Combined Two Phase Loop Experiment (COM2PLEX)
COM2PLEX is part of ESA’s Technology Flight Opportunity (TFO) initiative, which provides flight opportunities for the in-orbit demonstration, and qualification of new technologies.
Three European companies from Belgium, France and Germany have each provided a loop heat pipe (LHP), which are integrated into the overall COM2PLEX facility for the mission. Two-phase, capillary-pumped loops are highly efficient heat transport systems used on satellites, playing a key role in deployable radiators and the thermal control of, for example, laser-based instruments.
As two-phase heat and mass transfer phenomena are different under normal and microgravity, the COM2PLEX facility will verify the performance of the three different loop heat pipe designs, providing data on their operational characteristics under different environmental conditions.
To simulate true operating conditions with a radiator, COM2PLEX will be mounted on a standard payload carrier platform (QUEST) located on the rooftop of the Spacehab module and directly exposed to space.
European Research in Space and Terrestrial Osteoporosis (ERISTO)
ERISTO is part of ESA’s Microgravity Application Promotion Programme, involving academic institutions and pharmaceutical companies, and conducted in close cooperation with the Canadian Space Agency.
On STS-107, ERISTO will use the ‘stress-free’ conditions of microgravity to test and evaluate the effects of drugs and growth factors on bone cell activity.
Cells will be studied at various stages of evolution and in different, controlled environments in experiments sponsored by teams from France and Italy. The experiments explore bone growth mechanisms with the aim of developing methods for diagnosing, treating and preventing bone diseases.
Facility for Adsorption and Surface Tension (FAST)

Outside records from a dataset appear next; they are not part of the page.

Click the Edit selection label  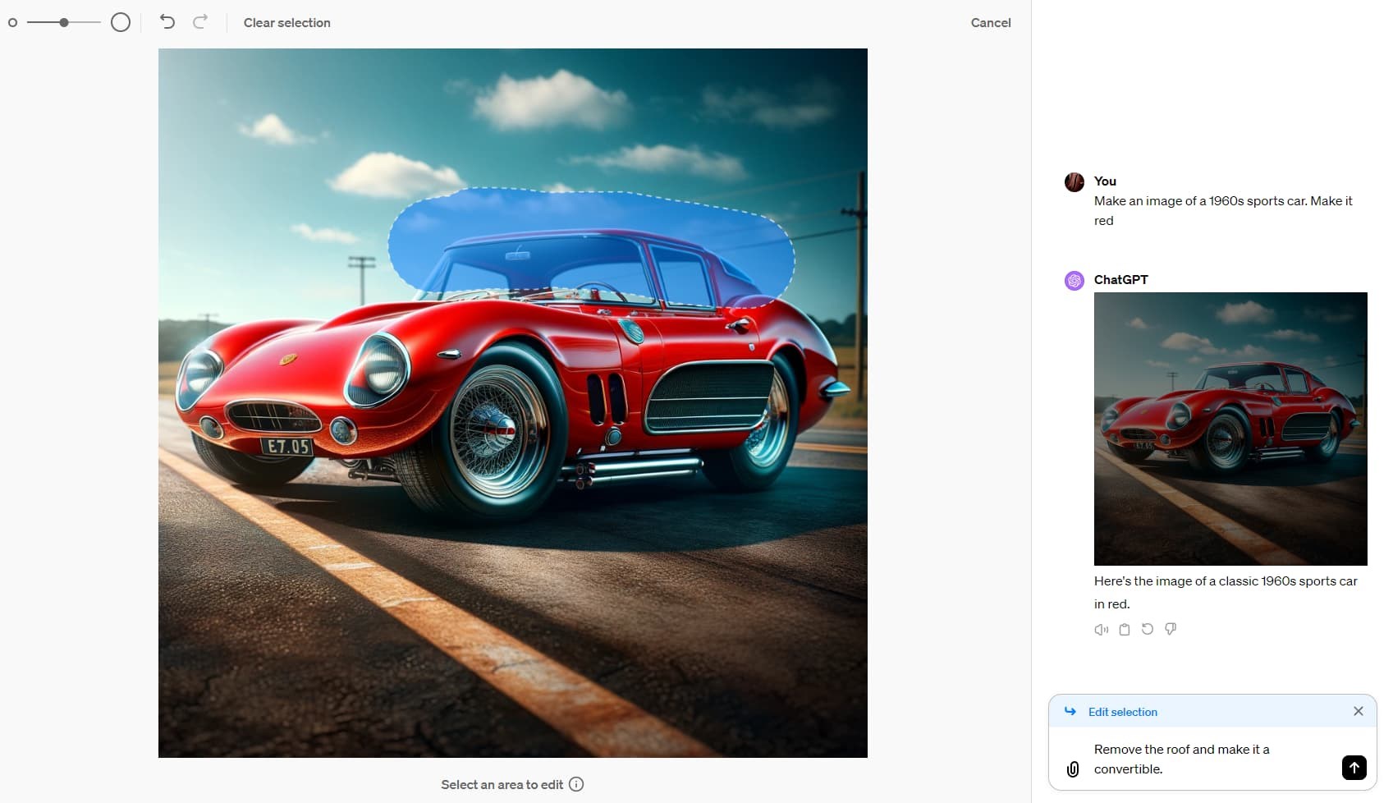click(x=1122, y=712)

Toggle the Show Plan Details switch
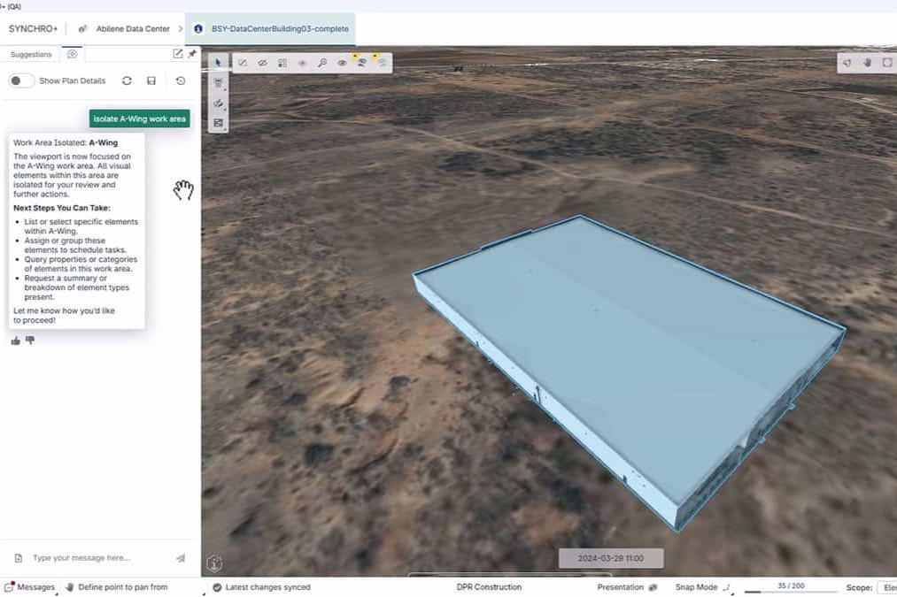pyautogui.click(x=21, y=80)
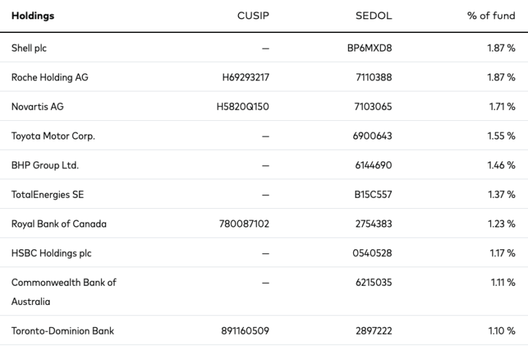Click on Novartis AG holding

point(37,106)
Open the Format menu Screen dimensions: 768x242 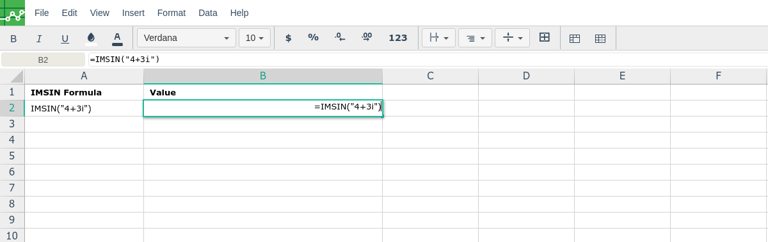click(x=172, y=13)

FAST, first flown on STS-95 in October 1998, measures the dynamic behaviour of interfacial tension at liquid-liquid and liquid-gas interfaces at precisely set temperatures and concentrations of surfactant (a substance such as soap). Investigators use the facility to study the details of surfactant adsorption, the process by which surfactants migrate and attach themselves to the surface.
The three FAST experiments on STS-107 – carried out by research teams from Italy and Germany – will test theoretical predictions of surfactant kinetics, leading to a greater predictive power of theoretical modelling. This in turn will enhance the effectiveness of industrial and commercial manufacturing in industries affected by an improved understanding of surfactant kinetics such as food processing, cosmetics, waste disposal, healthcare, oil recovery, paints, coatings and many others.